A crítica do defensor público ecoa a opinião do pesquisador da USP que criou o método de síntese da fosfoetanolamina, o químico Gilberto Chierice, aposentado em 2013. Figurinha fácil na imprensa quando a substância produzida em São Carlos ganhou as manchetes dos jornais, ficou menos acessível à medida que eram publicadas reportagens que lhe pareciam tendenciosas. “Vocês, repórteres, estão sendo pagos para descaracterizar tudo isso”, afirmou Chierice quando me recebeu na sede de suas empresas em Araraquara, próximo a São Carlos.
O químico estava irritado com relatos publicados na blogosfera sobre um seminário dedicado à fosfoetanolamina realizado semanas antes em São Paulo. Os jornalistas Ruth Helena Bellinghini e Carlos Orsi escreveram sobre o evento; Bellinghini descreveu Chierice como um pajé que promovia o culto à fosfoetanolamina. O pesquisador estava contrariado também com um perfil seu publicado na Veja (ele se recusou a dar entrevista à repórter Natalia Cuminale). “Tudo o que eu disse até hoje foi distorcido”, queixou-se.

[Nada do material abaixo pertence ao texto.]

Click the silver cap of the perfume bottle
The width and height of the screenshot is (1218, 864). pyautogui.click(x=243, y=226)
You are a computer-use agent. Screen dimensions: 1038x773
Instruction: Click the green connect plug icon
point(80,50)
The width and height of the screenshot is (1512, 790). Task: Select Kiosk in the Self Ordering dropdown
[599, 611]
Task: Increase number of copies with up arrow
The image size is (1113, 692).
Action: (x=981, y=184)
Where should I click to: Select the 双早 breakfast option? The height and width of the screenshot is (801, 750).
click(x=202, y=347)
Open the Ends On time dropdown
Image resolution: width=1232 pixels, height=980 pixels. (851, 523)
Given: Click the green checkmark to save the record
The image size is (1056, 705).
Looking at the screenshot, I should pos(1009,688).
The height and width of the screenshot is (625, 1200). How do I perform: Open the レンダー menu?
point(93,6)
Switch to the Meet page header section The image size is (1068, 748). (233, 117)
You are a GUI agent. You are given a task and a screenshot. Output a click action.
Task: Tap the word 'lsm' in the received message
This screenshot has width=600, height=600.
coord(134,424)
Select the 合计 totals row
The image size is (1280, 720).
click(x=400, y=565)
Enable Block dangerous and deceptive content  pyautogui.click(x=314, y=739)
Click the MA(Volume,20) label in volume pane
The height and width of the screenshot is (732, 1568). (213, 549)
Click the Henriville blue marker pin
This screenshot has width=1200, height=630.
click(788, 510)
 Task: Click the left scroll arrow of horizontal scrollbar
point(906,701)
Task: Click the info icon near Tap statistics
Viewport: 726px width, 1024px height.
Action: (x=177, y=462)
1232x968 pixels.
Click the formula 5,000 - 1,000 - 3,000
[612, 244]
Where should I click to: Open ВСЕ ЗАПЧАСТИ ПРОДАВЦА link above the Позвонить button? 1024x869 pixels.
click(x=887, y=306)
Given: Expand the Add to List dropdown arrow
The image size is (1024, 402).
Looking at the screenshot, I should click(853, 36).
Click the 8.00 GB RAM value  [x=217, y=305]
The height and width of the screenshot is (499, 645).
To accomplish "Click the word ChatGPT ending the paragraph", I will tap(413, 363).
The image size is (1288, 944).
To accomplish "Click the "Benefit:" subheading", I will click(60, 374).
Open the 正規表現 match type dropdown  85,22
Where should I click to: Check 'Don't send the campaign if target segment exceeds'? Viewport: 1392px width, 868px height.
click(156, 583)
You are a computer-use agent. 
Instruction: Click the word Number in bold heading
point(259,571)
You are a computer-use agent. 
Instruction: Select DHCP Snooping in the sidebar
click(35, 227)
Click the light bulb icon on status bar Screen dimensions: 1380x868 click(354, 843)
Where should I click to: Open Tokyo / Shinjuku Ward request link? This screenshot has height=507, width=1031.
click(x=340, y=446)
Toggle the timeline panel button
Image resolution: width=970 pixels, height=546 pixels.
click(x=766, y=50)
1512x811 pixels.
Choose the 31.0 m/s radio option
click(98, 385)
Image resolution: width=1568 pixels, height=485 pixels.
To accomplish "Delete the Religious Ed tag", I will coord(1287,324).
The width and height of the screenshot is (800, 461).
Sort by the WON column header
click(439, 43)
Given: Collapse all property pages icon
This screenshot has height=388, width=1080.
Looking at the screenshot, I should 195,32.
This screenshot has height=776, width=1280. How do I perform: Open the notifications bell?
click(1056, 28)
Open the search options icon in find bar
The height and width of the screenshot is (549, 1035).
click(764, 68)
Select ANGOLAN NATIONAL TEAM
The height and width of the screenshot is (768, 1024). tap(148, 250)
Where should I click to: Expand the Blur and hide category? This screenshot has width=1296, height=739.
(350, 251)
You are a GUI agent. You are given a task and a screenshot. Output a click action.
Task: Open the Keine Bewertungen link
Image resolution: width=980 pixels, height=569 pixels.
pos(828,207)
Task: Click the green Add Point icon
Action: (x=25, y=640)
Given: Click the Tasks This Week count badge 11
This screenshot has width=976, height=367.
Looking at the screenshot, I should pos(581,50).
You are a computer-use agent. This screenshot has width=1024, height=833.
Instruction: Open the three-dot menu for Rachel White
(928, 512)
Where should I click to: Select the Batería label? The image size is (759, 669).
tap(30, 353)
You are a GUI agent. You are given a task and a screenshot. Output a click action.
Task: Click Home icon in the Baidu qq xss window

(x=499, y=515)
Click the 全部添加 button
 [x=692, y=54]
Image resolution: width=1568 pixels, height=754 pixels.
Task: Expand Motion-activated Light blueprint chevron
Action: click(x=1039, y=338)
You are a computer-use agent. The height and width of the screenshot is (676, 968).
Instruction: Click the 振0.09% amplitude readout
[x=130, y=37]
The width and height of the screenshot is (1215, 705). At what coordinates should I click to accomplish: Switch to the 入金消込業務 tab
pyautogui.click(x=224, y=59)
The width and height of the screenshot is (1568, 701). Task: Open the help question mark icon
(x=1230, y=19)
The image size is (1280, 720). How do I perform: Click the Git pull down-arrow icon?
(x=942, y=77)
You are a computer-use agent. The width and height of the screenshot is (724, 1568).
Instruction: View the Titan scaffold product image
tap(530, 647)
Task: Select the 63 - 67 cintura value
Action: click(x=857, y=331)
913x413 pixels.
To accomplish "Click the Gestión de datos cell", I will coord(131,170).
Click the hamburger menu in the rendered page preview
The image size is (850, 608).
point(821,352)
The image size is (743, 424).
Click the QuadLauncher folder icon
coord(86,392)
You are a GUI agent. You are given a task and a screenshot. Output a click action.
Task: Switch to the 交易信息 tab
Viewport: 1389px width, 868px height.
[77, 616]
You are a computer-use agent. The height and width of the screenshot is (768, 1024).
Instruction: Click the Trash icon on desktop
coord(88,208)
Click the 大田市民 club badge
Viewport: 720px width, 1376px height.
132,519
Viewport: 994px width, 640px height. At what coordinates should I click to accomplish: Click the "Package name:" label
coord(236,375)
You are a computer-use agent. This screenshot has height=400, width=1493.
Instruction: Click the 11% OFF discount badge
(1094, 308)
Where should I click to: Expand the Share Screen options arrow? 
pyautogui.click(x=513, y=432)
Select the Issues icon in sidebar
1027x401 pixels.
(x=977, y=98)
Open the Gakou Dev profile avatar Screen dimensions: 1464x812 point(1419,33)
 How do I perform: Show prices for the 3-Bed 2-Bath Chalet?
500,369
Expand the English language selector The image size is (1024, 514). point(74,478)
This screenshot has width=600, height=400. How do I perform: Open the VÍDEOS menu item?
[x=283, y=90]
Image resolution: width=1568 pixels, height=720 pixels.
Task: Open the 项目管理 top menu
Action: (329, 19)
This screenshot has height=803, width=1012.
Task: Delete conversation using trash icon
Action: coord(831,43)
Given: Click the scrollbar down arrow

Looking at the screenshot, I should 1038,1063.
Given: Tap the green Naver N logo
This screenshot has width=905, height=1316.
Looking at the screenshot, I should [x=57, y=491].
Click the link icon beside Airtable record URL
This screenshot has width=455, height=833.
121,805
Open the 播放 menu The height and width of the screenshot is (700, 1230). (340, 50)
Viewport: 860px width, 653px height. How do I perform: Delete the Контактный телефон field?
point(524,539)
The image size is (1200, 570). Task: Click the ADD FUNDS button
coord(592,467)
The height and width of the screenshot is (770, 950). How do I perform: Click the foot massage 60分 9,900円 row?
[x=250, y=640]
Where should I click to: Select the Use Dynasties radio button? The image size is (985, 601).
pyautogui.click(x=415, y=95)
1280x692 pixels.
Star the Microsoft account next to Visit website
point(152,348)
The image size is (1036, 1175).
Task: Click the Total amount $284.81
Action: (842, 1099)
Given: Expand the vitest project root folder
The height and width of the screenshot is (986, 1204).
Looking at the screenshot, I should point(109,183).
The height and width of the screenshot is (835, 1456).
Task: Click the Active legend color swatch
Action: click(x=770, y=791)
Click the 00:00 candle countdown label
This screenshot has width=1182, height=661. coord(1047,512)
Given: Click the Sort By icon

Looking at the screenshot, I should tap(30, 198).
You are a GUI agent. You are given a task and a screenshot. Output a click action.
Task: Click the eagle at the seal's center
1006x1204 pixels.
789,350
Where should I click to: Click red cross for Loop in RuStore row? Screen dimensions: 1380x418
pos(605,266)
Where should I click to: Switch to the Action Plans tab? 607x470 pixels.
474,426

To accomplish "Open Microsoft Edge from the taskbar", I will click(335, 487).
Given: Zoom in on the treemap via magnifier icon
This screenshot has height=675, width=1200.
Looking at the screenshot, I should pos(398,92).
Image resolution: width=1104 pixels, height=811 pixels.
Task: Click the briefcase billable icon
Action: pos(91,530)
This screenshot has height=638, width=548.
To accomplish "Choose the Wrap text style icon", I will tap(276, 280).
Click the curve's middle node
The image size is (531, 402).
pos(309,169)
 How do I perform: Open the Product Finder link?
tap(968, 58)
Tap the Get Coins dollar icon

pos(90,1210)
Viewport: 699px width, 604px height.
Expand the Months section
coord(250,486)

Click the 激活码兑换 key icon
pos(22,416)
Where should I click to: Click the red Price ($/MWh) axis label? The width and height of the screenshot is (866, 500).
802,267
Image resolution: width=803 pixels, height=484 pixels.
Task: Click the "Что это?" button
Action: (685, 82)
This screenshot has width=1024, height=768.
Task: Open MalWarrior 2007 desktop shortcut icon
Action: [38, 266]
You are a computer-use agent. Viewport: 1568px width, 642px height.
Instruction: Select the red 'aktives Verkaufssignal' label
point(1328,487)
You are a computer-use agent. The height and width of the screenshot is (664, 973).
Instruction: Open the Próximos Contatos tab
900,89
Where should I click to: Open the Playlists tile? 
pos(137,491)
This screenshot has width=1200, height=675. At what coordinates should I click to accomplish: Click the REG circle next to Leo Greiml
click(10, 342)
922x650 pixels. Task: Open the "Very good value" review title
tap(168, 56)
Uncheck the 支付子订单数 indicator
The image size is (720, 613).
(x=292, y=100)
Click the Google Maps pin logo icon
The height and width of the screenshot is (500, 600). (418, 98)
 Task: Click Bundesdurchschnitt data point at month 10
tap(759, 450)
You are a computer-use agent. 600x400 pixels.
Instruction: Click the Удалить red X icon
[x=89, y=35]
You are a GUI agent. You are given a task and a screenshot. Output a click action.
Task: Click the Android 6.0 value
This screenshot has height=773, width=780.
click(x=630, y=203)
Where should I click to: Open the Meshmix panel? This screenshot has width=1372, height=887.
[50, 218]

Embora estivesse decidido a não falar mais à imprensa, Chierice recebeu a piauí depois de uma negociação com seu filho Gilberto, que administra as empresas e também participou da entrevista. A julgar pela reação do filho, o resultado não deve ter ajudado a abalar a desconfiança de Chierice com a mídia. “Mais uma reportagem cavada e distorcida”, ele me escreveu por Whatsapp depois de ler “A panaceia”.